Glottal open time varied in the same manner, suggesting that changes to the F0 floor, median and ceiling were due to changes in the length of the glottal open phase. In contrast with the results for the extended vowel, no significant effects were found for glottal closed quotient nor glottal open quotient. It is probable that such parameters are of limited use in describing glottal function when averaged across multiple different vowels, and across sentences where intonation causes large shifts to F0. The lower correlations between the glottal and acoustic parameters for the standard phrase compared to the extended vowel indicate that this is the case. It is also probable that the mechanisms responsible for changing F0 in a fluent sentence differ from those at play during steady-state vowel production. A large influence on F0 in sentences is intonation, which is non-existent in extended vowel production. Although emotional changes to laryngeal tension might still have an effect on the opening and closing function of the vocal folds, it is possible that such an effect is swamped by the influence of emotion on large intonational F0 changes. Relative to this point, an interesting correspondence between the effects of difficulty and conduciveness manipulations on F0 ceiling and EGG low frequency energy was measured. EGG low frequency energy had been measured in an exploratory manner as a possible indicator of larynx movement that could be associated with sentence intonation. The similarity in results between EGG low frequency energy and F0 ceiling indicates that larynx movement might well be a significant contributor to emotional changes to F0 range. An interaction effect of difficulty and conduciveness on spectral slope was also measured. Spectral slope was flatter for difficult obstructive than for difficult conducive conditions, but flatter for easy conducive than for easy obstructive conditions. This result raises the question of whether the changes observed to spectral slope were due to changes in vocal fold function. The lack of correlation between spectral slope and any

of the F0 or EGG parameters would seem to suggest that no direct link exists. However, the Mel spectra in figure 6.10 indicate that the differences between obstructive and conducive conditions, for both easy and difficult cases, are quite global, stretching over an extended range of frequencies. One might expect that changes to spectral characteristics due to vocal tract resonance changes would be concentrated around parts of the spectrum that correspond to formants, or perhaps anti-formants. This does not seem to be the case here. Unfortunately it is also the case that the spectra measured here were averaged over multiple phonemes, and thus it is impossible to make inferences about individual formant changes. A more detailed phoneme-by-phoneme formant analysis might be required to understand the nature of emotion-induced spectral changes to fluent speech. Apart from being very time consuming however, current techniques of formant analysis are fraught with inaccuracies. The precise measurement of formant locations, amplitudes and bandwidths requires very high quality, linear, recordings of speech without phase distortions (as recorded in an anechoic chamber for example). Conclusion The results of this experiment indicate that faced with an obstructive situation with limited coping potential, the body mobilises its resources to actively cope. This it does by elevating activity in the sympathetic branch of the autonomic nervous system, as indicated by skin conductance level and skin conductance responses. This elevated sympathetic activity corresponds to a probable increase in laryngeal tension, which leads to a corresponding change in the opening and closing of the vocal folds. In addition to a general speeding up of the vocal cycle, the folds close with more force and remain closed for a longer proportion of each vocal cycle. The result is a higher fundamental frequency, as well as a possible increase in the strength of high harmonics and thus in the proportion of acoustic speech energy at higher frequencies.

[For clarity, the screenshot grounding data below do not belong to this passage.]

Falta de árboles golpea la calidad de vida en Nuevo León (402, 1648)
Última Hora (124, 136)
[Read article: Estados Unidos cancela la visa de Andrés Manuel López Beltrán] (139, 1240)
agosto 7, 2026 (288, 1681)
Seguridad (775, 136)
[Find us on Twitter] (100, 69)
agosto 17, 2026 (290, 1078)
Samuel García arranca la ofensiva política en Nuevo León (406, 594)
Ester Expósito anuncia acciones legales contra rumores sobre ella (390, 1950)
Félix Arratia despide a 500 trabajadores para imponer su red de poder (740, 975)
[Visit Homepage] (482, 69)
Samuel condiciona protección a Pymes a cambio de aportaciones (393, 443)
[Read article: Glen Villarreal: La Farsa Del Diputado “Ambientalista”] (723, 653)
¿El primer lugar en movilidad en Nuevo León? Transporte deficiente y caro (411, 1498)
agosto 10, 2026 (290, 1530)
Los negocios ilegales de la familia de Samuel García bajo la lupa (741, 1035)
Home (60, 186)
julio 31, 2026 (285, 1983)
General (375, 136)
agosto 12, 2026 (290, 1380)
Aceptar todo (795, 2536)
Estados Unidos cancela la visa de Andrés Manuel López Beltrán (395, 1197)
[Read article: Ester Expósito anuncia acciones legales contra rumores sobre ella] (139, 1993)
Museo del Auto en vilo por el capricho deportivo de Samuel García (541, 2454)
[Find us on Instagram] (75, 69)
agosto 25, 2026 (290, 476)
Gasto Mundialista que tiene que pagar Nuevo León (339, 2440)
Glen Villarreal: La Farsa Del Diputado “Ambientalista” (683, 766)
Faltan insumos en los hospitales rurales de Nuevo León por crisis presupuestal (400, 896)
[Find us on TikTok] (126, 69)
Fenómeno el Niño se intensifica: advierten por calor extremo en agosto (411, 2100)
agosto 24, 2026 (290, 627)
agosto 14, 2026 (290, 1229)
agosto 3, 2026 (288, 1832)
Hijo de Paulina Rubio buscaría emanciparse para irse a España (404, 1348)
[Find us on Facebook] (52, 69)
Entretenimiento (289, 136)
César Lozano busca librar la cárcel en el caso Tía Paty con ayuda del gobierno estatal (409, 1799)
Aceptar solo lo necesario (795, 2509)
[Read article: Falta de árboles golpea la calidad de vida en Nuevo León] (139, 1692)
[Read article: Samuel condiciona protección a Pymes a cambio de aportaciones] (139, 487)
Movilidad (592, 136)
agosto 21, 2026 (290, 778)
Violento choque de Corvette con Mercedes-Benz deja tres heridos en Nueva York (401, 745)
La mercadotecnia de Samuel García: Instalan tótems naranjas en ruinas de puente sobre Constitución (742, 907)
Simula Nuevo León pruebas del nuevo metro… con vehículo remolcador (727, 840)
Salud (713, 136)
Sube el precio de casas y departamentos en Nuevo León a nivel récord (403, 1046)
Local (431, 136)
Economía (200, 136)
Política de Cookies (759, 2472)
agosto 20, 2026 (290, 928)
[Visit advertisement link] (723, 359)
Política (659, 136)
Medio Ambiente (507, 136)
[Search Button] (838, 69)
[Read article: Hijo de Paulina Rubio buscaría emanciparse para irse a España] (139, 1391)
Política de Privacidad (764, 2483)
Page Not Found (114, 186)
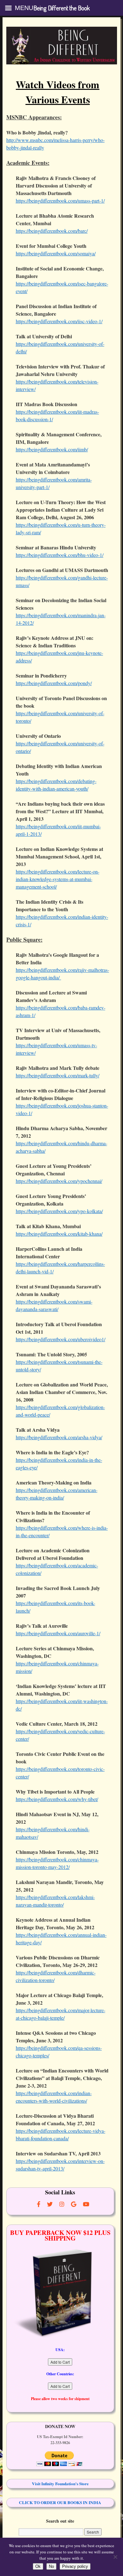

For pronunciation of a phrase, as opposed to an extended vowel, some F0 variation is due to the larynx movement involved in intonation, as indexed by the low frequency EGG signal. Further investigation of larynx movement, possibly using more accurate measurement techniques such as dual EGG recording from two vertically separated locations on the neck, is needed to understand how such a mechanism is affected by different types of emotional response. Obstructive, challenging conditions also produce more local changes to spectral distribution, possibly as a result of constriction of the walls of the vocal tract, as predicted by Scherer (1986). The use of EGG measurements in this experiment has provided valuable insights into the changes that occur in vocal fold function due to emotional physiological responses, but has not provided clear results with respect to spectral changes. An understanding of the causes of emotional spectral changes to speech will require further use of such EGG techniques in combination with accurate formant analysis.

i

Multivariate techniques of analysis, such as ANOVA, were not used in this instance

since they make implicit assumptions about the dependent and independent variables, which we do not wish to make here (subjective ratings are as much a dependent variable as vocal and physiological measures). In addition, given the unbalanced nature of the repeated measures design, with eight unequally represented categories of emotion, violations of the sphericity assumption in a repeated measures ANOVA would be severe.